START Supplied information

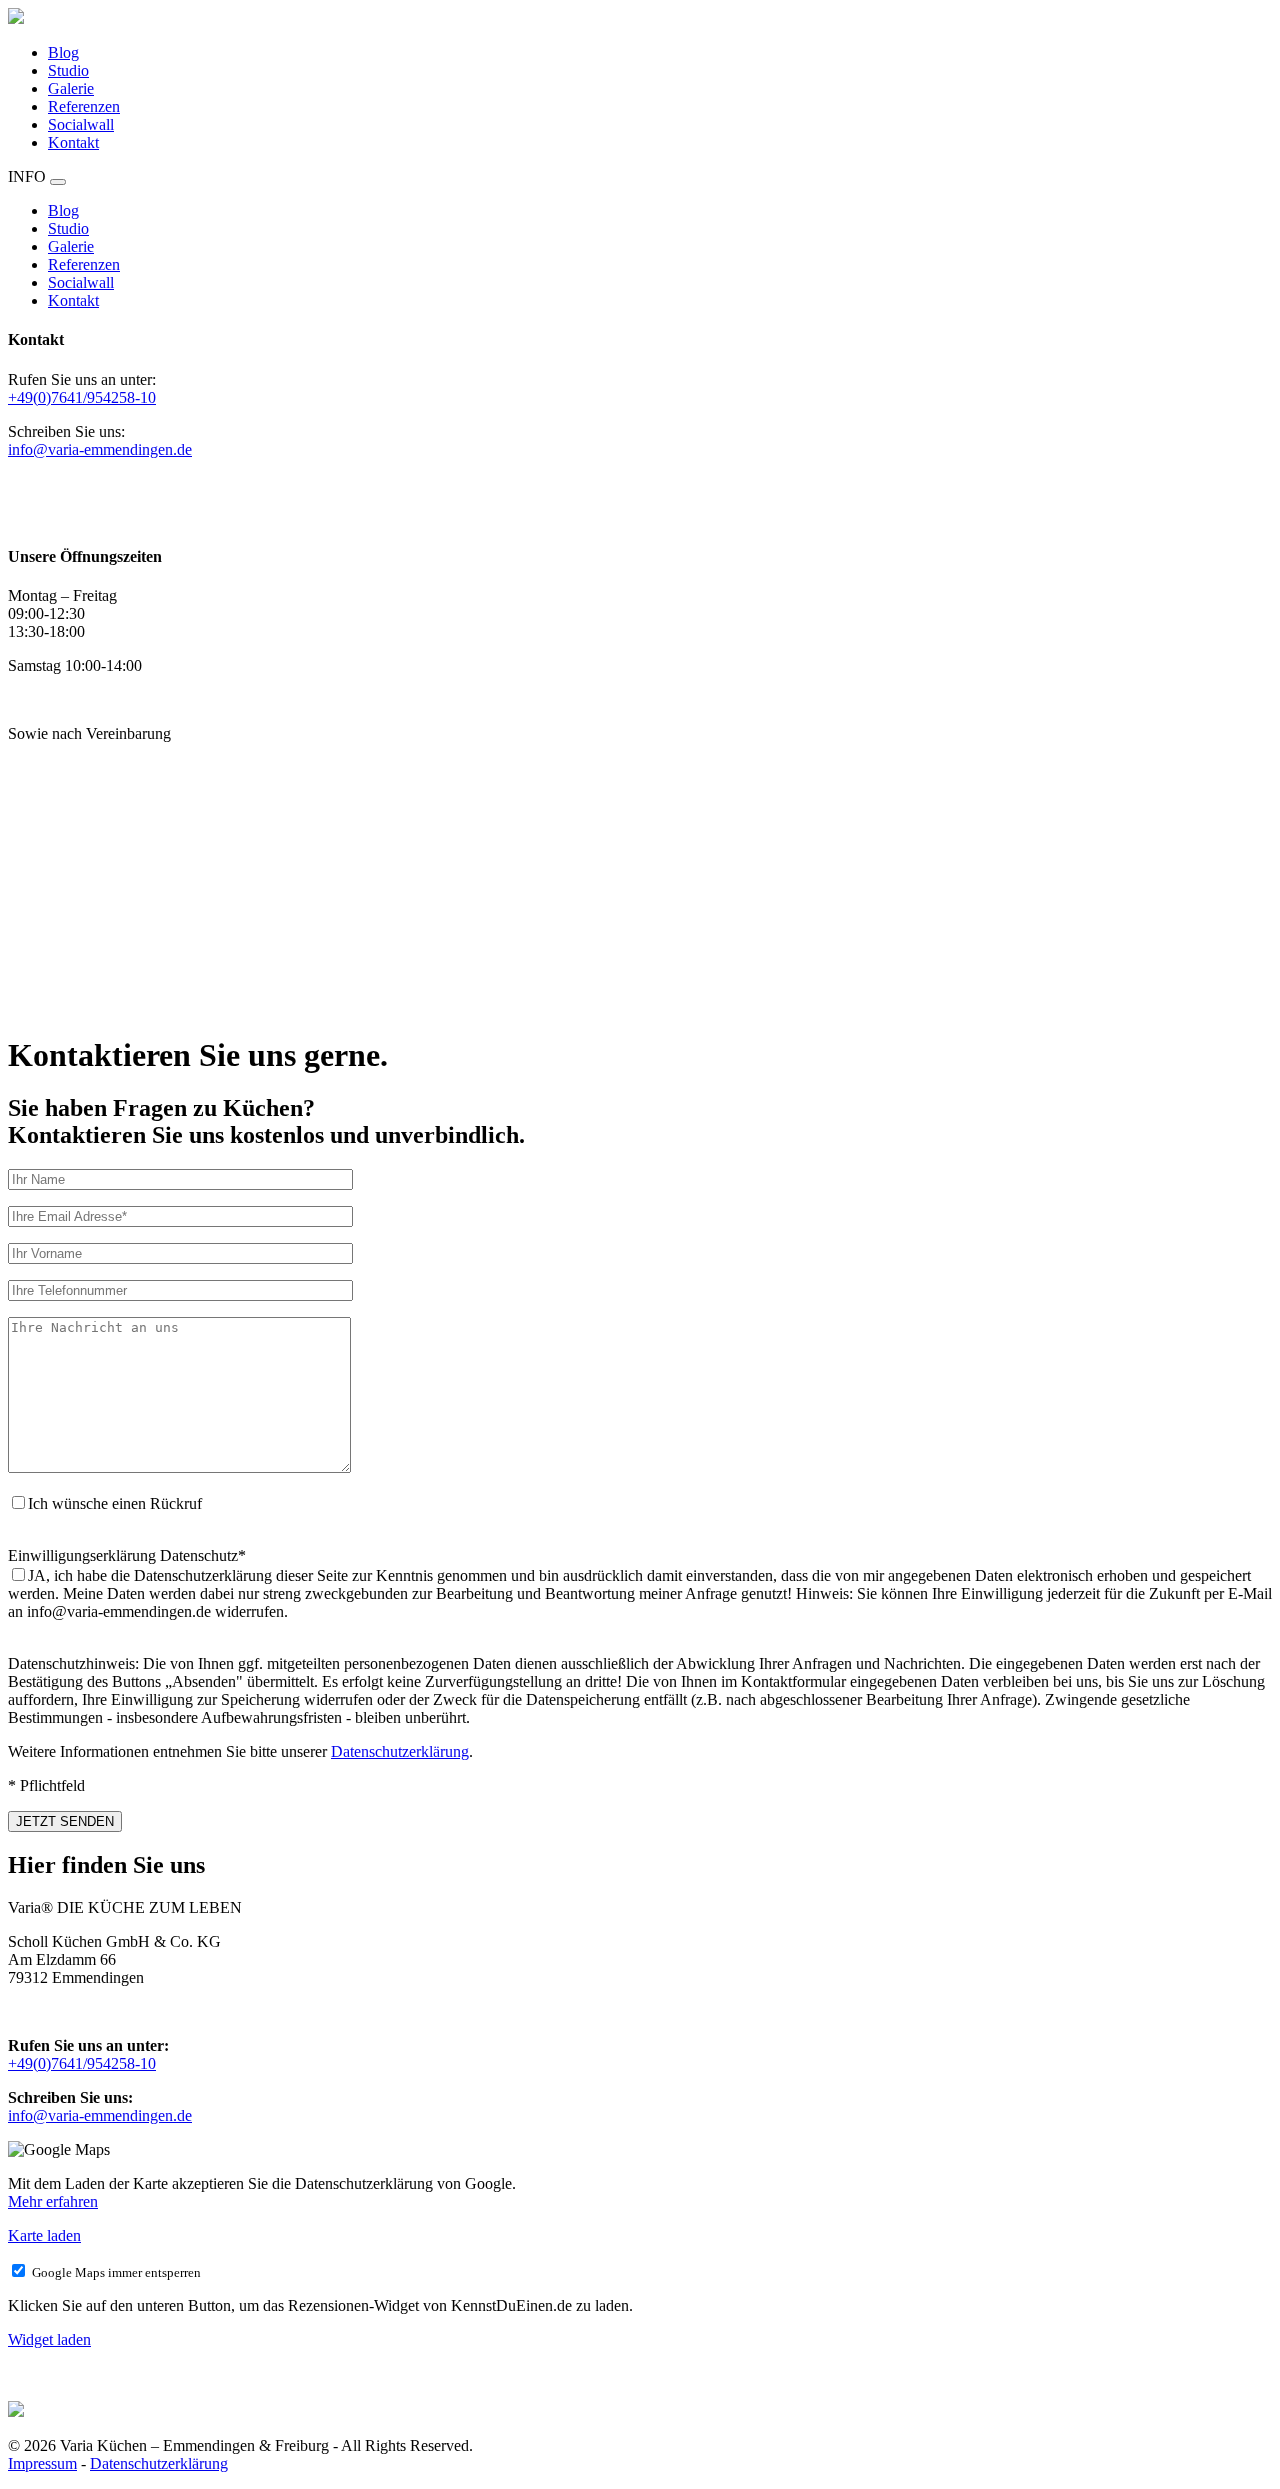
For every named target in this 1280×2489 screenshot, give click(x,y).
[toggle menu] (58, 182)
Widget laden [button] (49, 2339)
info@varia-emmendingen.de (100, 449)
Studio (68, 70)
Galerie (71, 88)
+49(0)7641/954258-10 (82, 397)
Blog (63, 52)
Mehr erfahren (53, 2201)
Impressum (42, 2463)
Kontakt (73, 142)
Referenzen (84, 106)
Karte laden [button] (44, 2235)
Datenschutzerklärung (400, 1751)
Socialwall (81, 124)
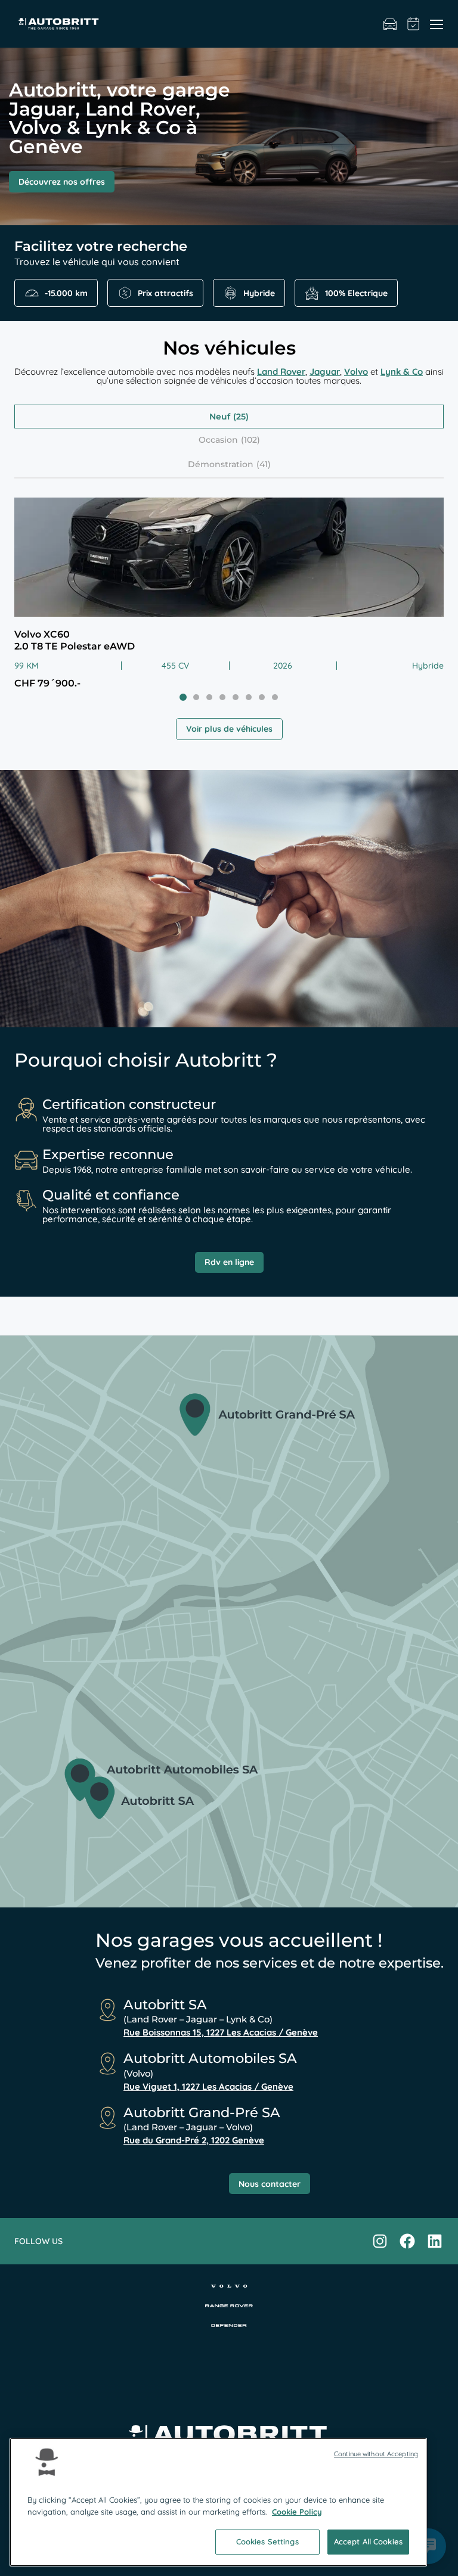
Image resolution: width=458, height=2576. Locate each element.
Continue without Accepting (376, 2454)
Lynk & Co (401, 372)
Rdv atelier (413, 24)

END Supplied information

Exercise goal:
When a line of the records includes "laden", that line belongs in the answer.

Response below:
Widget laden [button] (49, 2339)
Karte laden [button] (44, 2235)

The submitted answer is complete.